Analytics/Archive/Performance
If you did not measure it (well), it did not happen
Intro
This page describes how to measure performance such you can extract conclusions. It tries to list some common mistakes and techniques that can be applied to other kinds of data, too. Most examples revolve around network latency and assume JavaScript as the language with which measures are gathered. But many of the ideas and mathematical concepts can also be applied to, for example, rendering measures on the client or PHP latencies server-side.
Also, many of these ideas apply to any variable that you are measuring.
Averages versus Medians
Average is the most commonly used statistic, but also the most commonly mis-used. A mean or average is calculated by adding all values of the set and dividing by the number of values. Calculated in this way, a mean is heavily influenced by outliers.
Lesson: To understand the distribution of your data, you need to plot it.

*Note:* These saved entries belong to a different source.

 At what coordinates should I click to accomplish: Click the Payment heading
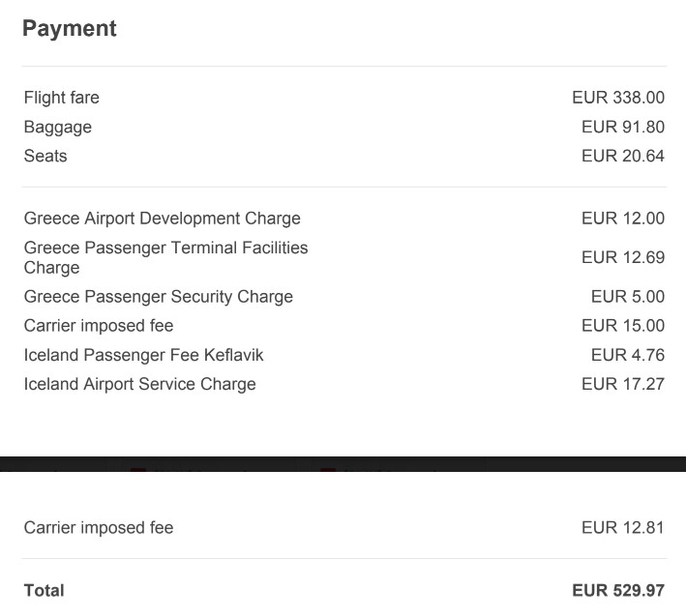(70, 29)
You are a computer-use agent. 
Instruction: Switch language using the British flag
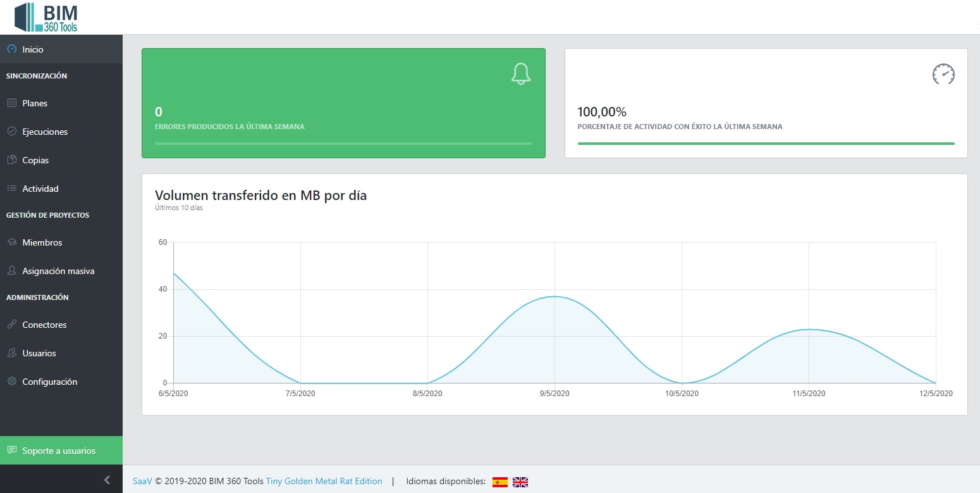coord(520,482)
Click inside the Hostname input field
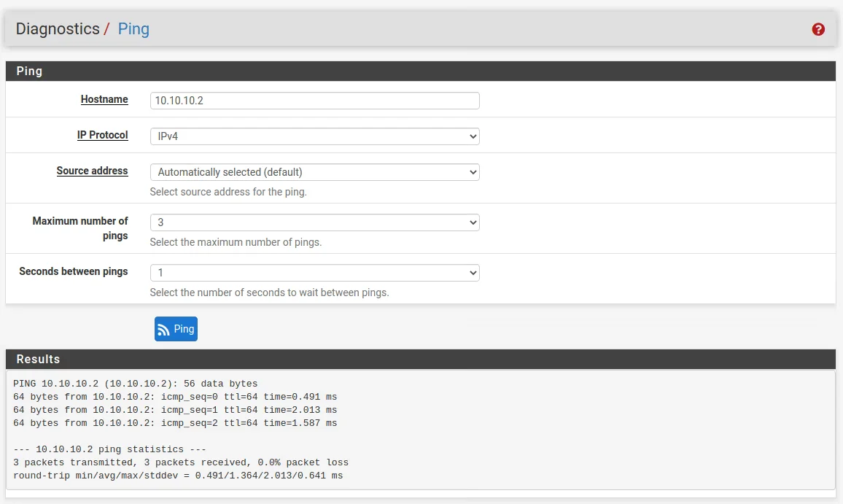843x504 pixels. click(x=314, y=100)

The statistic you probably want when talking about performance is the "median". A median is simple the median value on a dataset when sequenced from lowest to highest. Median and a percentile 50 are the same thing.
<add example of data series with salaries, see mean and median and which one represents distribution best>
Latency is bimodal
We are all familiar with the normal distribution, but when looking at performance we look at latency values frequently and latency data is not normal. It's bimodal. Bimodal means that the distribution has two peaks. Mean, median and standard deviation values are of little use to describe such data.

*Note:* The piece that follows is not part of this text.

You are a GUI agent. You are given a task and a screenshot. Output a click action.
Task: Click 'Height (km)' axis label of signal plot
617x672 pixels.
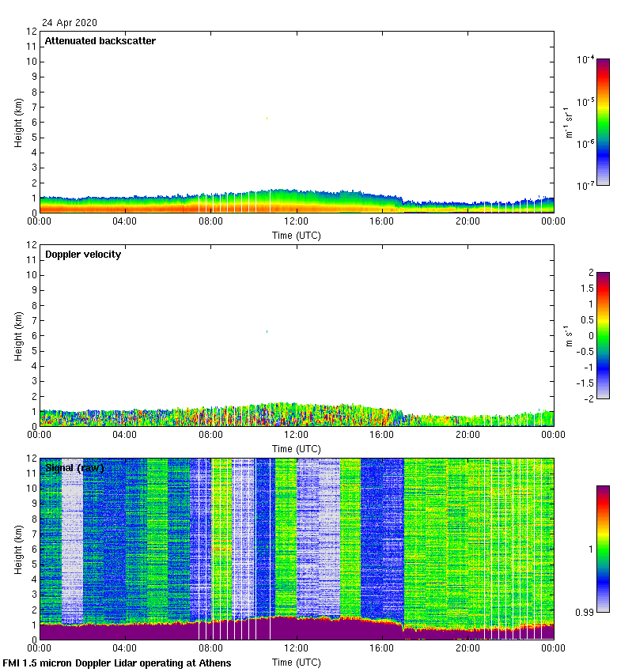pos(18,549)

Plotted, a bimodal distribution looks like this:
Separate modes in a data distribution can be caused by many factors. In the case of web network latency, these can be explained by cache hits and misses. That is why rather that just describing our latency data with a mean (percentile50) we need to look at the edges of the distribution, percentiles 90 and 99.
A percentile is the value on a dataset below which a specific percentage of values fall. Example: If we calculate percentiles on latency measures, a percentile 90 of 2.0 secs means that 90% of our users are seeing values below 2 secs (good!).
Bonus
t-test is not meaningful
When comparing before and after results - like, say, latency data before you changed your site to HTTPS and after - be wary of using comparison methods like the t-test. These do not work well in "situations in which the control and treatment groups do not differ in mean, but only in some other way". [1]
Be wary of normalizing the distribution
A distribution of a variable x that is not normal can be "normalized" if we take log(x). We do not recommend to do this for latency data, as you are occluding important characteristics of the data, like the effect of caching on latency, which produces the modality.
Benchmark quality: Do you have enough data?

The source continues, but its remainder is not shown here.